The Kamala Konundrum

By now it is clear that Kamala Harris has had the worst week for a Vice President since Dan Quayle misspelled “potato” and attacked Murphy Brown almost 30 years ago. There are news reports, no doubt aided and abetted by some cagey White House staff, that the White House is “troubled” or even “dismayed” by her poor performance. I’m guessing a lot of Biden’s long-time loyal staff have discovered the unappealing and imperious side of Harris that has been well-known in California for years, reminding me of the line Reaganites used to take about Richard Darman: “Why do people take an instant dislike to Darman? Answer: Saves time.”

There are several theories of the case. The first is that she is just really bad at this, as captured in this Mary Katherine Ham Tweet:

But there are more intriguing possibilities that are not mutually exclusive with this first and simplest explanation. National Review‘s Jim Geraghty wondered yesterday whether Biden’s political team has deliberately set up Harris to fail, as something of an insurance policy for Slow Joe to get to the 2024 nomination. This reminds  a bit of the line taken in the Nixon years that Spiro Agnew was Nixon’s best defense against impeachment, though that didn’t work out too well, needless to say.

Here the circumstantial evidence is telling—for its absence. Upon designating Harris as the “border czar” back in March, Biden said she was “the most qualified person to do it,” which is a howler on its face. Now the White House is saying that Harris “lacks to tools” to affect the border situation quickly; hence the nonsense “root causes” blather that accompanied her trip to Guatemala. And about that trip: when the president of Guatemala publicly blames President Biden for the huge flow of migrants, it means there was a total failure of advance diplomatic work ahead of Harris’s trip. That is the kind of direct embarrassment that a competent White House knows how to avoid. Maybe President Ron Klain and “Vice President” Dr. Jill Biden purposely neglected this groundwork?

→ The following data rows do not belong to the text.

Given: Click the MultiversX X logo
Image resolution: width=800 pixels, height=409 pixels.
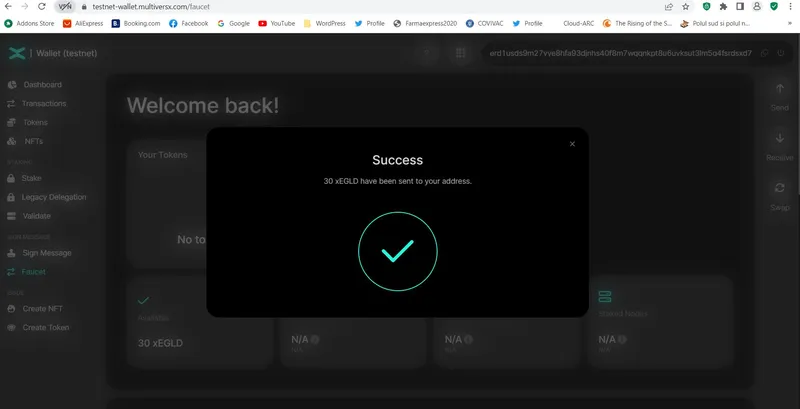Looking at the screenshot, I should point(17,53).
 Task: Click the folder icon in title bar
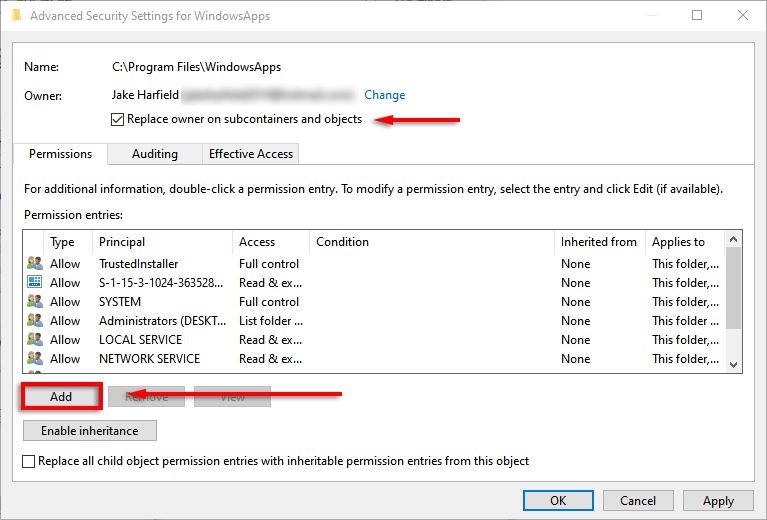[x=15, y=16]

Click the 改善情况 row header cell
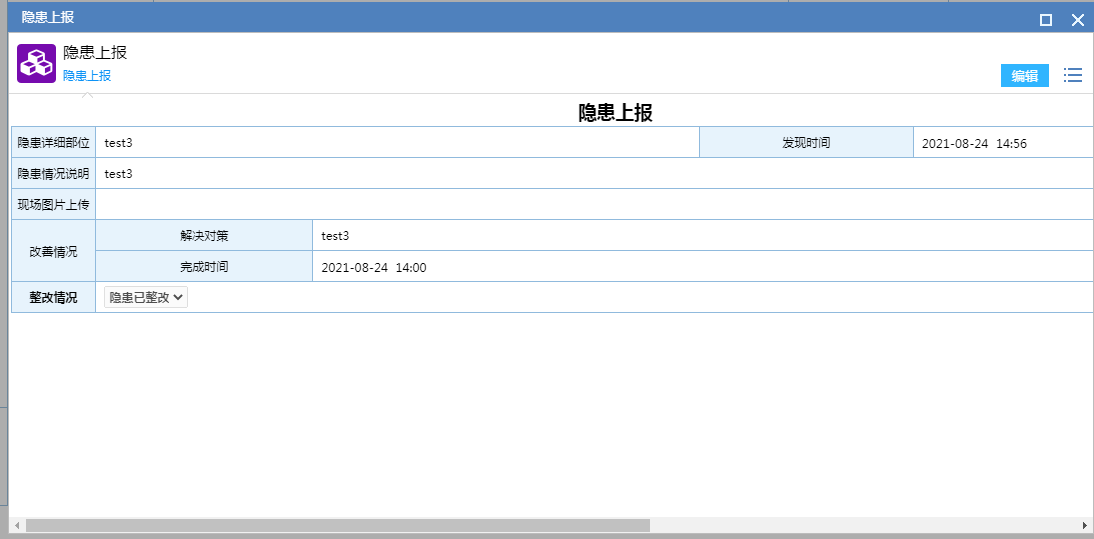pos(53,251)
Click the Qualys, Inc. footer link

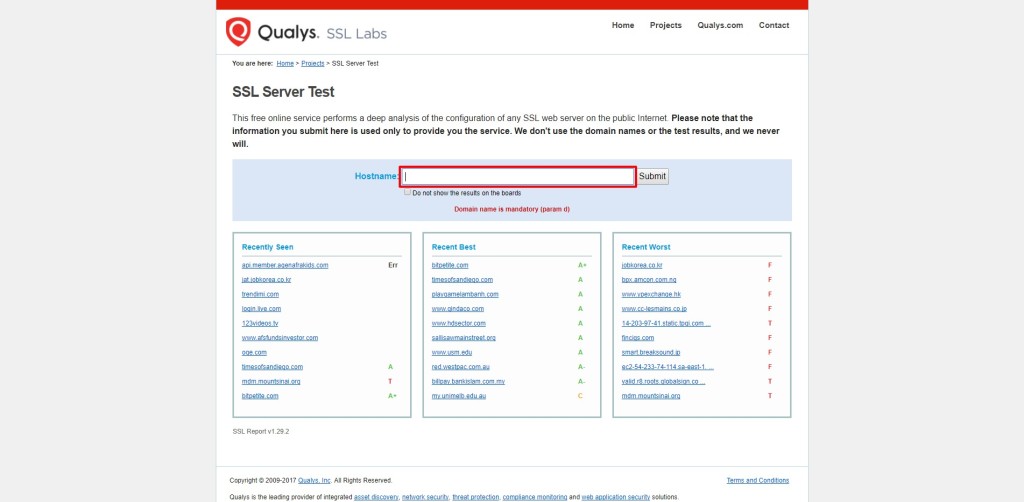311,480
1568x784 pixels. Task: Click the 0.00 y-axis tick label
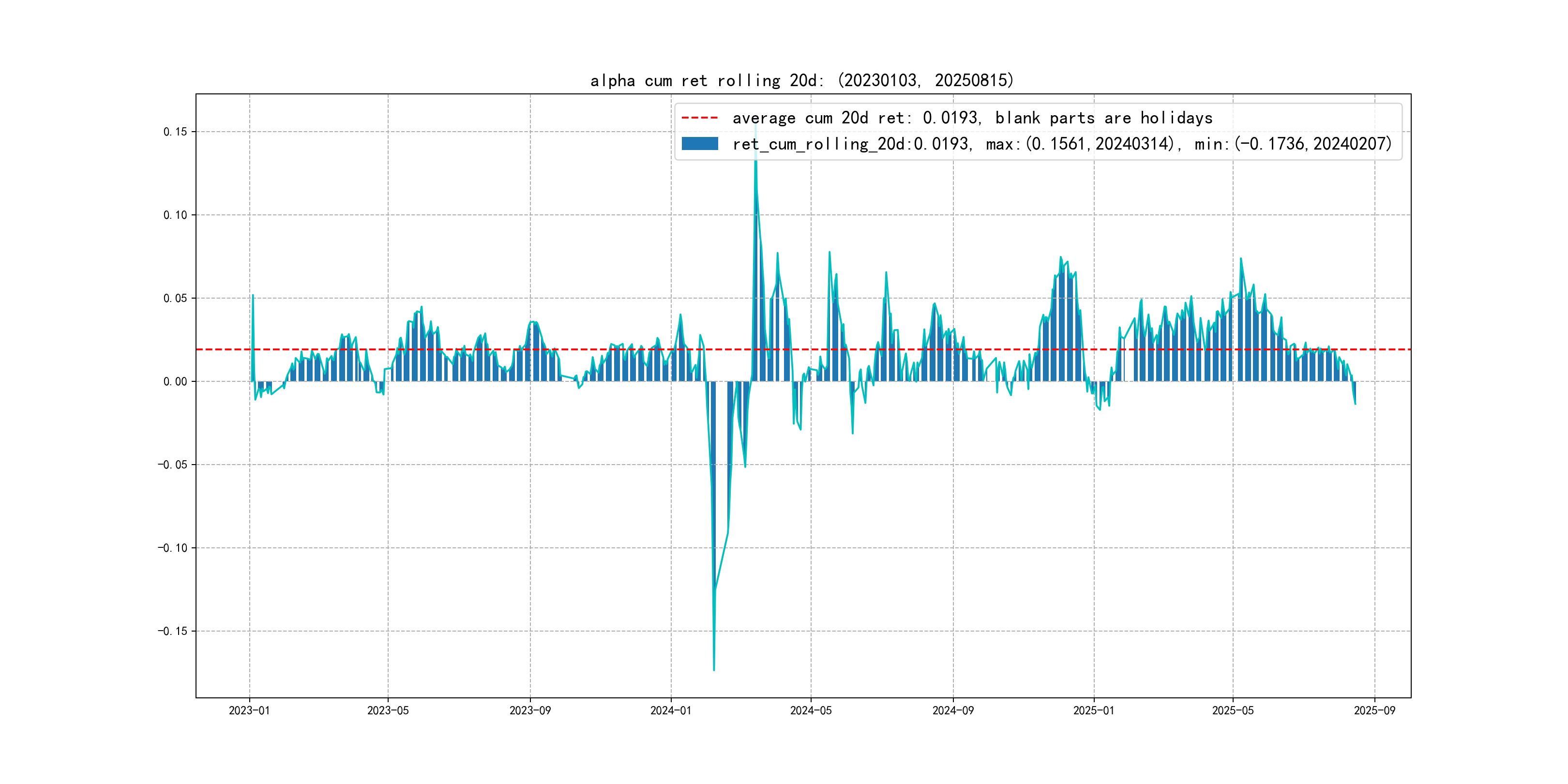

And more to the point, ever since Vice Presidents started getting assigned specific responsibilities starting probably with V.P George H.W. Bush (whom Reagan delegated running the crisis management process), Dan Quayle (the competitiveness council that studied and reformed regulation), and Al Gore (the “reinventing government” initiative), the projects were given high quality, dedicated staff and a serious portfolio and process to work the issues. There is no sign that Harris’s immigration portfolio has anything comparable to these previous vice presidential initiatives.

Winston Churchill said that the biggest lesson he took from the Dardanelles fiasco of the First World War, when he attempted to direct a supreme war initiative from a subordinate position, is that you should never accept responsibility without full authority. But of course Churchill was a racist, colonialist oppressor and as such not someone Harris would ever pay attention to. And so she twists in the wind.